*** DATA RECORDS Section Begins ***

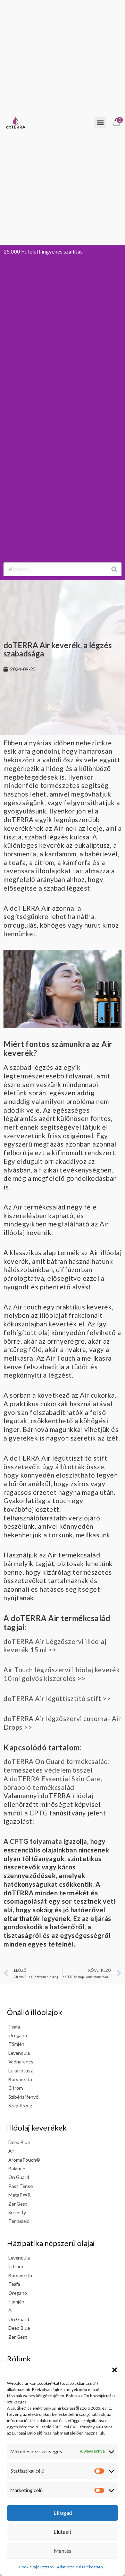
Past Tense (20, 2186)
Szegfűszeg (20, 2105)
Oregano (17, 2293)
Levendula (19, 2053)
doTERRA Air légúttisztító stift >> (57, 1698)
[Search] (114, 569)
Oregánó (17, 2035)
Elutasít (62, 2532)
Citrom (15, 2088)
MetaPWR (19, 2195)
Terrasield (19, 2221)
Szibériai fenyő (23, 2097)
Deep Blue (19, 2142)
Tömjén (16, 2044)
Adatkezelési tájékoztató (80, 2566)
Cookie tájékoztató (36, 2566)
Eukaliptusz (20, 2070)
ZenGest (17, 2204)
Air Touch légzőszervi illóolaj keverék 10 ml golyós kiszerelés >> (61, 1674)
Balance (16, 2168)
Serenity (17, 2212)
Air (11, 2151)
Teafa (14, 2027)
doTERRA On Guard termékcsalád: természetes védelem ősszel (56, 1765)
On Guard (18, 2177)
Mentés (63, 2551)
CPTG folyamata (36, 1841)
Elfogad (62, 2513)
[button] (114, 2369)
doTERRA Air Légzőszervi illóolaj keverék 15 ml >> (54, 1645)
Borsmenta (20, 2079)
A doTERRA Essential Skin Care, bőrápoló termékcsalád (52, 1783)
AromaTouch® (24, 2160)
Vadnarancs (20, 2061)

*** DATA RECORDS Section Ends ***

- [WHAT THE TASK REQUIRES] The records above, copied word for word without the pictures, are what should be output.

- [ANSWER TO THIS EXERCISE]
Past Tense (20, 2186)
Szegfűszeg (20, 2105)
Oregano (17, 2293)
Levendula (19, 2053)
doTERRA Air légúttisztító stift >> (57, 1698)
[Search] (114, 569)
Oregánó (17, 2035)
Elutasít (62, 2532)
Citrom (15, 2088)
MetaPWR (19, 2195)
Terrasield (19, 2221)
Szibériai fenyő (23, 2097)
Deep Blue (19, 2142)
Tömjén (16, 2044)
Adatkezelési tájékoztató (80, 2566)
Cookie tájékoztató (36, 2566)
Eukaliptusz (20, 2070)
ZenGest (17, 2204)
Air Touch légzőszervi illóolaj keverék 10 ml golyós kiszerelés >> (61, 1674)
Balance (16, 2168)
Serenity (17, 2212)
Air (11, 2151)
Teafa (14, 2027)
doTERRA On Guard termékcsalád: természetes védelem ősszel (56, 1765)
On Guard (18, 2177)
Mentés (63, 2551)
CPTG folyamata (36, 1841)
Elfogad (62, 2513)
[button] (114, 2369)
doTERRA Air Légzőszervi illóolaj keverék 15 ml >> (54, 1645)
Borsmenta (20, 2079)
A doTERRA Essential Skin Care, bőrápoló termékcsalád (52, 1783)
AromaTouch® (24, 2160)
Vadnarancs (20, 2061)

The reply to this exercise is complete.